Como primer día de confinamiento he de decir que los que más me preocupan son todos esos que no tienen pensado llevarlo a cabo. Porque, lo digamos o no, sobre ellos recae gran parte de la responsabilidad de lo que hoy nos pasa. He dicho. Porque si a estas alturas no se han dado cuenta del panorama que nos rodea y de cómo influye sobre él su manera de actuar, me da la sensación de que será difícil que la cosa mejore. Y sí, la cosa tiene que mejorar. Y además en muchísimos ámbitos, pero sobre todo y el más importante, en el de los contagios. Sin entrar a valorar especificidades de lo que el covid puede hacerle al cuerpini sanote de un joven de 30 años, sabemos de sobra el sufrimiento que genera y el peligro que supone para nuestros mayores y para las personas que en su día a día ya luchan contra cualquier otra enfermedad. 189 nuevos casos en residencias de ancianos en un solo día, pero cuando bajo a fumar escucho a un buen señor despedirse con «Veña, tomamos unha caña estes días». Toma ya. Y eso que lo estoy deseando.
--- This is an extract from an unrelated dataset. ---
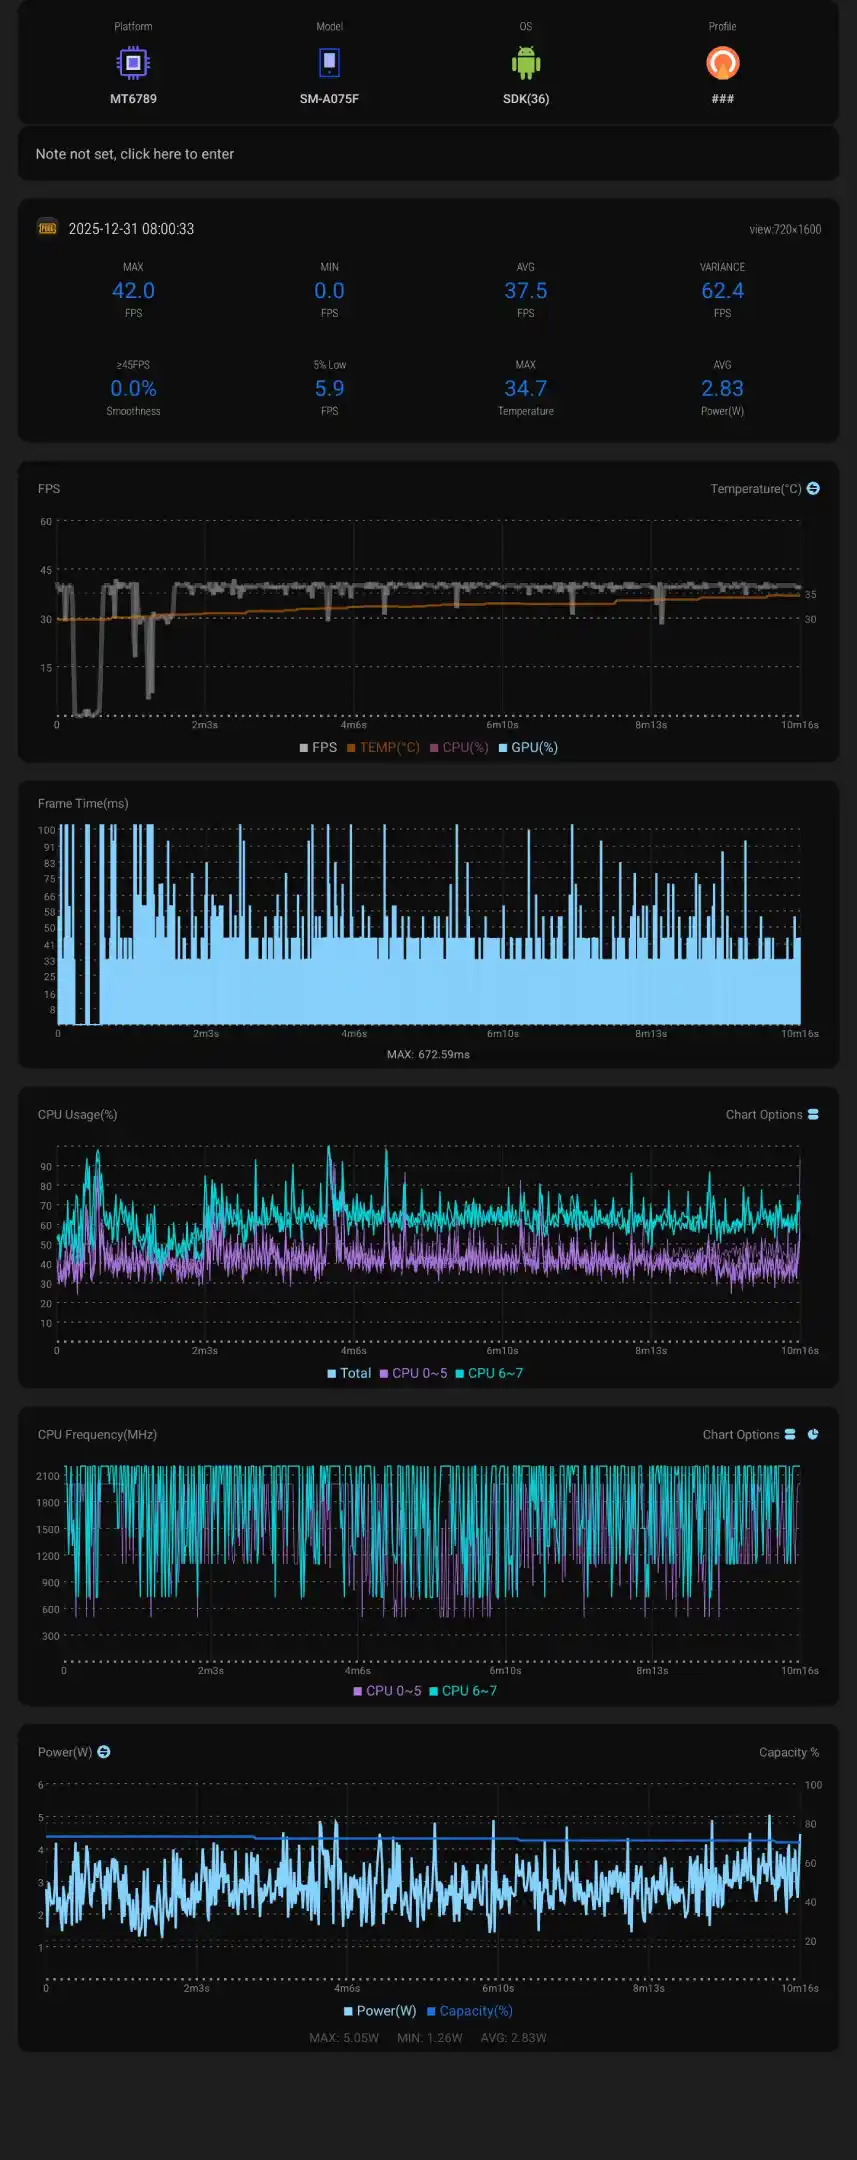
Task: Click the note field to enter note
Action: 428,154
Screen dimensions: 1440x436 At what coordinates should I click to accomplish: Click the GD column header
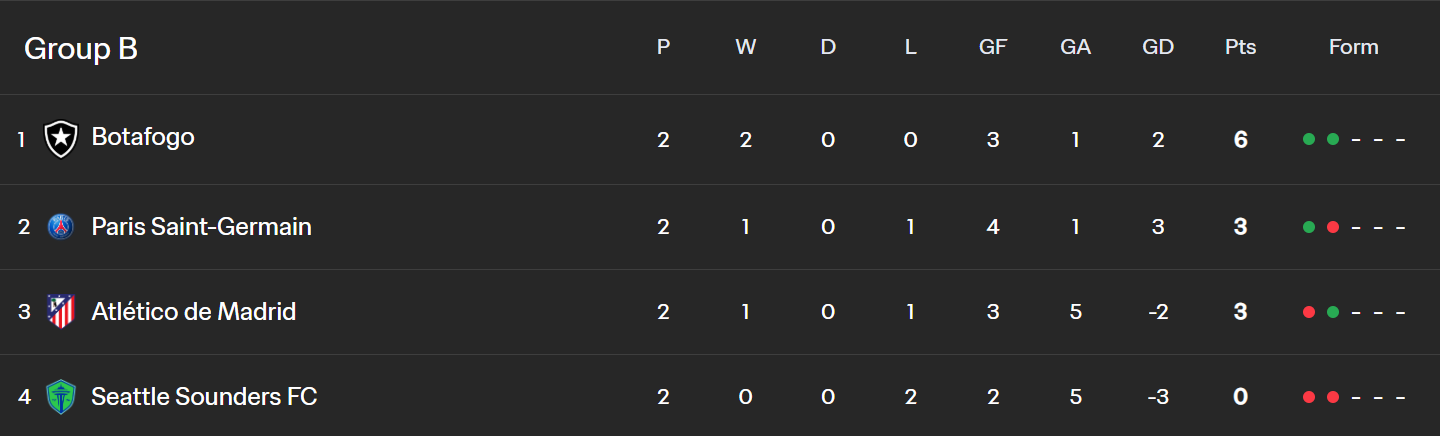[1158, 47]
No se queda ahí. Al salir de trabajar me fui al cine sola. Lo hago muy a menudo y lo haría a diario si disfrutase del metabolismo de esas personas que comen de todo y no engordan -vaya broma de vida, la verdad, el sueño de cualquiera-. Como no es así, la mayoría de los días los termino en el gimnasio, pero eso ya lo hablaremos cuando toque. El caso es que estaba en el cine sola y llegó una chica y seguidamente otra, a una distancia prudencial de unos segundos, y se sentaron en sus butacas, casualmente separadas por los dos asientos vacíos obligatorios entre cada espectador. No me hicieron falta las risas que compartieron durante la película -la impresionante Falling de Viggo Mortensen también da para reír- ni los comentarios que intercambiaron al salir para saber que eran amigas. Otra trampa. «Coincidieron» en la sala. Mentiría si dijese que no pensé que era una buena idea. Lo sería, de verdad, si esto fuese una especie de concurso rollo Los Juegos del Hambre y los humanos solo estuviésemos poniendo a prueba nuestro ingenio y capacidad para relacionarnos por encima de todas las cosas. Pero el caso es que no, que aquí estamos jugando, en principio en el mismo equipo, por la supervivencia de cuántas más personas mejor. Así que lo que extraigo de este primer día es: hay que aprender a querer a distancia. Y ponerlo en práctica.